WHAT IS EXPECTED: Repeat the items verbatim, starting with the line containing "This screenshot has height=643, width=1024." and continuing through the line containing "[x=646, y=504]".

AVAILABLE DATA:
┄┄┄┄┄┄

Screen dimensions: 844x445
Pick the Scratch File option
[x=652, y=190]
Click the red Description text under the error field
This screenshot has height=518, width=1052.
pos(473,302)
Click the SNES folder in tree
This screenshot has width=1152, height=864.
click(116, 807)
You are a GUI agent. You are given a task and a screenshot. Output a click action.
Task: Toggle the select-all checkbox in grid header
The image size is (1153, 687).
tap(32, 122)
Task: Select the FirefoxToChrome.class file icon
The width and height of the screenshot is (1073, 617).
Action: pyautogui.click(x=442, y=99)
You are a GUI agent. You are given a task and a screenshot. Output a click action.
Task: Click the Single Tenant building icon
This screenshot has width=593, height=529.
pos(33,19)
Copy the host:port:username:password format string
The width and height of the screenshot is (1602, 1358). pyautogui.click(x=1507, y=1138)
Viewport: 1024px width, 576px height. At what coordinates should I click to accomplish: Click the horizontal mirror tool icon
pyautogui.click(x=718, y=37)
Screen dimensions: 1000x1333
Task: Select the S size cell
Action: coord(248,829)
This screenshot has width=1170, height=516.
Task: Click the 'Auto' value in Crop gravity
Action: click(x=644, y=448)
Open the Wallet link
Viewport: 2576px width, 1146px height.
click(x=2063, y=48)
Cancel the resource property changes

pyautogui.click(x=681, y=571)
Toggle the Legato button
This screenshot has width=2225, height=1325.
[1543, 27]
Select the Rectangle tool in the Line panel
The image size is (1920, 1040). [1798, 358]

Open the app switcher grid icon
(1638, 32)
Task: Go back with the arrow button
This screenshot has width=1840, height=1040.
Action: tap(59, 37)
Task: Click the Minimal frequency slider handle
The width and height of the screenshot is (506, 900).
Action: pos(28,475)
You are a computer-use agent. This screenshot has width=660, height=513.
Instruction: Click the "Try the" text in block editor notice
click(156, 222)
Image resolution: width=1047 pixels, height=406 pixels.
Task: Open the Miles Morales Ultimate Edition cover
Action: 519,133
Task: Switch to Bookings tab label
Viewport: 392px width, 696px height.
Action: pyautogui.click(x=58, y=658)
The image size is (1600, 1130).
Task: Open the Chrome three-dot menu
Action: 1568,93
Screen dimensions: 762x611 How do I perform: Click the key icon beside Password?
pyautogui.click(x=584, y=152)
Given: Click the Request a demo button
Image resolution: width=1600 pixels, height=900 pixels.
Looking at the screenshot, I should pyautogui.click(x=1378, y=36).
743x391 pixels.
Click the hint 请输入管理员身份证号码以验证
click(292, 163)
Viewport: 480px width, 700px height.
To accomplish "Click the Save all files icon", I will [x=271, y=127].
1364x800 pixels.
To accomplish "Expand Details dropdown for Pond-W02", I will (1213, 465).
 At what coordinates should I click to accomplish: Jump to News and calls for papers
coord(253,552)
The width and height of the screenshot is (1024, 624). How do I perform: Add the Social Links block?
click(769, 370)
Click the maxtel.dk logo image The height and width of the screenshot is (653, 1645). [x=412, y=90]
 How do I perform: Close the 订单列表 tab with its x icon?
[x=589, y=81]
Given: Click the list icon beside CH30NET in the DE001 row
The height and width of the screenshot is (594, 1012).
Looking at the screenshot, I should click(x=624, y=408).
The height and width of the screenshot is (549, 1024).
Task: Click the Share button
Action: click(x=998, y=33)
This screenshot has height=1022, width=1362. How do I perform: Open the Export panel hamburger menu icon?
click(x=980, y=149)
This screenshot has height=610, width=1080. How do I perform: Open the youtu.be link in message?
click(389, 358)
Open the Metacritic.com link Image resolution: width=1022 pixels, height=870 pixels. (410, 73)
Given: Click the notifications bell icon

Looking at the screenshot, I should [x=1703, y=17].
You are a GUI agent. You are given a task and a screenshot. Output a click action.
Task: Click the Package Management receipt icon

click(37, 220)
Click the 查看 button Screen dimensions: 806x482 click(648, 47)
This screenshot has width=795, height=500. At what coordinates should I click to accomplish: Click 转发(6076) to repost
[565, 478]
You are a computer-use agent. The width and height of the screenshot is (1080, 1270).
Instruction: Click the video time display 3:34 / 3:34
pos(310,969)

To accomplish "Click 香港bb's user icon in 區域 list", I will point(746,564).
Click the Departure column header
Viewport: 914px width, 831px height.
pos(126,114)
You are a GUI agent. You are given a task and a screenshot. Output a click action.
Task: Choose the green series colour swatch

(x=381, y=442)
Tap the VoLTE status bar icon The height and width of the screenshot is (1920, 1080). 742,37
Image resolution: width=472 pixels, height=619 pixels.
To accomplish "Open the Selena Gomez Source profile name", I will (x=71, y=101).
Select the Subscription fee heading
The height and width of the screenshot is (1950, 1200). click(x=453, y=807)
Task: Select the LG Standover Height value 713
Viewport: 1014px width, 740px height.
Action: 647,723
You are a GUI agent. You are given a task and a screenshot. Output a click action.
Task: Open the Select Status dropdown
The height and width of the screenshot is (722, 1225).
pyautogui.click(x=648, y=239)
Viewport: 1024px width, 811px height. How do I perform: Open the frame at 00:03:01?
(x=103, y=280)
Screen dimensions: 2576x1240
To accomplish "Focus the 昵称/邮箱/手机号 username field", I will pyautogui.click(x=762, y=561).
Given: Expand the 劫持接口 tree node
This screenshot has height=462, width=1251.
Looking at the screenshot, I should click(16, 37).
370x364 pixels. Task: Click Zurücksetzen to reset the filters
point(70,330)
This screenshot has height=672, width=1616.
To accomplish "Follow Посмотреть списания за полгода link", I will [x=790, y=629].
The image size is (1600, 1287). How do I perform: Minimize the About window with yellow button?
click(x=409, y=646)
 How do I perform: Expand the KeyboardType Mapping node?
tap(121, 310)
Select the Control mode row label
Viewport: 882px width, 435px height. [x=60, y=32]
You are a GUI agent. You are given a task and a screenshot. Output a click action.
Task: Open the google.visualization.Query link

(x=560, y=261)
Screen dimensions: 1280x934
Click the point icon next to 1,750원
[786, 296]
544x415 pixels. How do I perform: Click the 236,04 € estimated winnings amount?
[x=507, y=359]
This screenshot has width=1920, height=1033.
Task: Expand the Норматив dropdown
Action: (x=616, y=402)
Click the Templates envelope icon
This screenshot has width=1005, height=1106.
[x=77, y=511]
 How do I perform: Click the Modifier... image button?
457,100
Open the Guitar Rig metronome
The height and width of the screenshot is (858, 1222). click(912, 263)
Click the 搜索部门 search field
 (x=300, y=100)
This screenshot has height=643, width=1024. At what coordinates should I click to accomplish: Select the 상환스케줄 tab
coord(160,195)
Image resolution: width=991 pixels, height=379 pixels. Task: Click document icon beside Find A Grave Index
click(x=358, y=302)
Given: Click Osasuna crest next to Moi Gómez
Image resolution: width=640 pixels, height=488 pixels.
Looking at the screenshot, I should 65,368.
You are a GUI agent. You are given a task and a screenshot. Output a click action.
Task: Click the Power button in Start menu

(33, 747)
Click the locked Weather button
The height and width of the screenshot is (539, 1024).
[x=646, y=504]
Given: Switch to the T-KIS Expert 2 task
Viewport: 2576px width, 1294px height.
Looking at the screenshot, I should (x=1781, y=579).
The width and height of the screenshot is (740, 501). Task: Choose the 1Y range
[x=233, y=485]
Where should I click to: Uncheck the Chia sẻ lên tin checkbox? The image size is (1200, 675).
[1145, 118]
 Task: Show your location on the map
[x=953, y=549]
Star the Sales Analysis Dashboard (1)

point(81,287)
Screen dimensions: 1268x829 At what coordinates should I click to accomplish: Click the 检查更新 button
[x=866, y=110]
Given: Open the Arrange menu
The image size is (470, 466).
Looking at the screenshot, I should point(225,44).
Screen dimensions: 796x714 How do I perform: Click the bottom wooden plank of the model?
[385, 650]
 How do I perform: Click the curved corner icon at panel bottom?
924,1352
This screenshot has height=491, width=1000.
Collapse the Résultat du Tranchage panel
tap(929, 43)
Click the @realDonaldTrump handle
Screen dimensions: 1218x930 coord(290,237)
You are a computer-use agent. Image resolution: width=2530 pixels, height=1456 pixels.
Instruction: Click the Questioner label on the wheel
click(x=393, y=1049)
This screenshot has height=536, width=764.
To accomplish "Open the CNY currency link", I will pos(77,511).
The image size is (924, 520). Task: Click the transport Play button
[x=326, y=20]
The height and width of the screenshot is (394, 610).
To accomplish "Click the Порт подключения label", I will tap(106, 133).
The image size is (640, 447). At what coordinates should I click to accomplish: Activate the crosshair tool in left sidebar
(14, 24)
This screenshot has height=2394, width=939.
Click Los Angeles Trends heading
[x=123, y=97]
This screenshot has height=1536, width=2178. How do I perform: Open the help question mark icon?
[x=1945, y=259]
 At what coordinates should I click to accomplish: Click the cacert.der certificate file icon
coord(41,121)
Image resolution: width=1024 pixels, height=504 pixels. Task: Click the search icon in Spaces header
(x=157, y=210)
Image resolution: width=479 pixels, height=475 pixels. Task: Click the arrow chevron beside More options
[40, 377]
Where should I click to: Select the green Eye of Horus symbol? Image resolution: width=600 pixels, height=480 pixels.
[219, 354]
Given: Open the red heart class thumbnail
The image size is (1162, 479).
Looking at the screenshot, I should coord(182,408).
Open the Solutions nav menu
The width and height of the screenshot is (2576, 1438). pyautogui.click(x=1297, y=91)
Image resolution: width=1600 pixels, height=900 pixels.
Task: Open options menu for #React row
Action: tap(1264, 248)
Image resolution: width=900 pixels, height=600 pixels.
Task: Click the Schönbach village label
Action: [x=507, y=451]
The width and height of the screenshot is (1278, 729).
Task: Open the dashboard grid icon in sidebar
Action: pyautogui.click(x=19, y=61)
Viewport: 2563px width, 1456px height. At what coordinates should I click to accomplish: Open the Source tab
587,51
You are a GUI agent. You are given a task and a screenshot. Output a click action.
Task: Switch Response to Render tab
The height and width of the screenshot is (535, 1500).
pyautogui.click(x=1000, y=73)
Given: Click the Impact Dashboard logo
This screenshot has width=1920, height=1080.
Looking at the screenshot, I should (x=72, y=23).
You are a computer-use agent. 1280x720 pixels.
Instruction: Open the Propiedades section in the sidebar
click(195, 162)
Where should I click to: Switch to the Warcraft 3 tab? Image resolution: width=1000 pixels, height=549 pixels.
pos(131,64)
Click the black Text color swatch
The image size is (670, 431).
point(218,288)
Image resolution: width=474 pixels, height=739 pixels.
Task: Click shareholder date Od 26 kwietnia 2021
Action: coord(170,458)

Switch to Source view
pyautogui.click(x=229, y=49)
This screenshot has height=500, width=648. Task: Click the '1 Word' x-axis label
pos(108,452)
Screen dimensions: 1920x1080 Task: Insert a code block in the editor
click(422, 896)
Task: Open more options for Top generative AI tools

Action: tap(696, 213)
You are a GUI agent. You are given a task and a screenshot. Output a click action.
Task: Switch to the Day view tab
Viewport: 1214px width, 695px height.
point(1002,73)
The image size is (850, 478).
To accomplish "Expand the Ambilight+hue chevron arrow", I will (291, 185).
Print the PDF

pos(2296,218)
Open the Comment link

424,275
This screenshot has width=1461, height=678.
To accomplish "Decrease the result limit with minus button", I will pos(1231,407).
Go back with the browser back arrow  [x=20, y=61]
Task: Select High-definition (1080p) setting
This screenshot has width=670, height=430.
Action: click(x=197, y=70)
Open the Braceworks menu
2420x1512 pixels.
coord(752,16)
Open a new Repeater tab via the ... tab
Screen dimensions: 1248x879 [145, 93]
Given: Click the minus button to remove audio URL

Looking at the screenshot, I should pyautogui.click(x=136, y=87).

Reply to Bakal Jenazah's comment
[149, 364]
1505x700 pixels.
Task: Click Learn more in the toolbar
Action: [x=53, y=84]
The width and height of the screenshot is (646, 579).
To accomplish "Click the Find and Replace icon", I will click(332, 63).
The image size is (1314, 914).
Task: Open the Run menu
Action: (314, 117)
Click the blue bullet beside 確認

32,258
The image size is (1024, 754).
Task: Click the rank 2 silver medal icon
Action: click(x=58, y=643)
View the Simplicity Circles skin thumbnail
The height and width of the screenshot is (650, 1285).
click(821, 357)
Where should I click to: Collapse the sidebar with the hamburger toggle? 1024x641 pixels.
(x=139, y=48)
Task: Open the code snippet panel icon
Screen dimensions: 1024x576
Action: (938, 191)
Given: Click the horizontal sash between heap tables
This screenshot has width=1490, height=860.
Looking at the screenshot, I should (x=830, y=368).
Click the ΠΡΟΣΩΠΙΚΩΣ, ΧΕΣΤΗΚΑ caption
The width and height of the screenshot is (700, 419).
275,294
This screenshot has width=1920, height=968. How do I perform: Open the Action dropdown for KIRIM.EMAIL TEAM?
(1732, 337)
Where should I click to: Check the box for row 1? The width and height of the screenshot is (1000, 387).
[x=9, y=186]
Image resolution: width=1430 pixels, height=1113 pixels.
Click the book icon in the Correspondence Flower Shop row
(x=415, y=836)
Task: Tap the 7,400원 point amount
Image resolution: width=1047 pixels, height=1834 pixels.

┄┄┄┄┄┄

PROBLEM SOLUTION:
This screenshot has height=643, width=1024. At what coordinates should I click to accomplish: Select the 상환스케줄 tab
coord(160,195)
Image resolution: width=991 pixels, height=379 pixels. Task: Click document icon beside Find A Grave Index
click(x=358, y=302)
Given: Click Osasuna crest next to Moi Gómez
Image resolution: width=640 pixels, height=488 pixels.
Looking at the screenshot, I should 65,368.
You are a GUI agent. You are given a task and a screenshot. Output a click action.
Task: Click the Power button in Start menu

(33, 747)
Click the locked Weather button
The height and width of the screenshot is (539, 1024).
[x=646, y=504]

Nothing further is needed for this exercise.